Lewis Doney, PhD (2011), is Professor of Tibetan Studies at the Rheinische Friedrich-Wilhelms-Universität Bonn and cooperation partner of the ERC project BuddhistRoad. He has published on numerous aspects of early Tibetan kingship and religion and Sino-Tibetan communities around Dunhuang, including the monograph The Zangs gling ma: The First Padmasambhava Biography (International Institute for Tibetan and Buddhist Studies, 2014) and the edited volume, Bringing Buddhism to Tibet: History and Narrative in the Dba’ bzhed Manuscript (De Gruyter, 2021).
Carmen Meinert, PhD (2001), is Professor for Central Asian Religions at Ruhr University Bochum and PI of the ERC project BuddhistRoad. She is trained in Buddhist and Tibetan Studies, as well as Sinology. Her recent publications include many individual contributions to these fields, as well as co-editing Buddhist Encounters and Identities Across East Asia (Brill, 2018) and Buddhism in Central Asia I: Patronage, Legitimation, Sacred Space, and Pilgrimage (Brill, 2020).

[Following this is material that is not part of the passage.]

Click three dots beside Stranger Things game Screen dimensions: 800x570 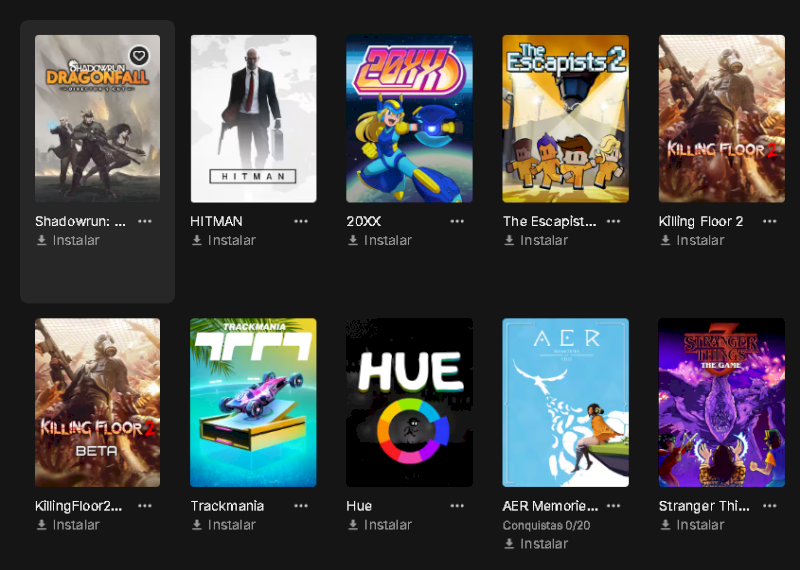pos(769,506)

Henrik H. Sørensen, PhD (1988), Ruhr University Bochum, Germany is project coordinator of the ERC project BuddhistRoad. He has published widely on Chinese and Korean Buddhism, in particular Esoteric Buddhist traditions. He served as co-editor of Esoteric Buddhism and the Tantras in East Asia (Brill, 2011) and Buddhism in Central Asia II: Practice and Rituals, Visual and Material Transfer (Brill, 2022). His current research focuses on Buddhism in Dunhuang.
Yukiyo Kasai, PhD (2005), Ruhr University Bochum, Germany, is a research associate of the ERC project BuddhistRoad and received her habilitation degree in 2021. She has demonstrated her vast knowledge of Uyghur manuscripts and their multilinguality through a number of published monographs and diverse articles on Old Uyghur Buddhist texts, and has in addition recently co-edited Buddhism in Central Asia II: Practice and Rituals, Visual and Material Transfer (Brill, 2022).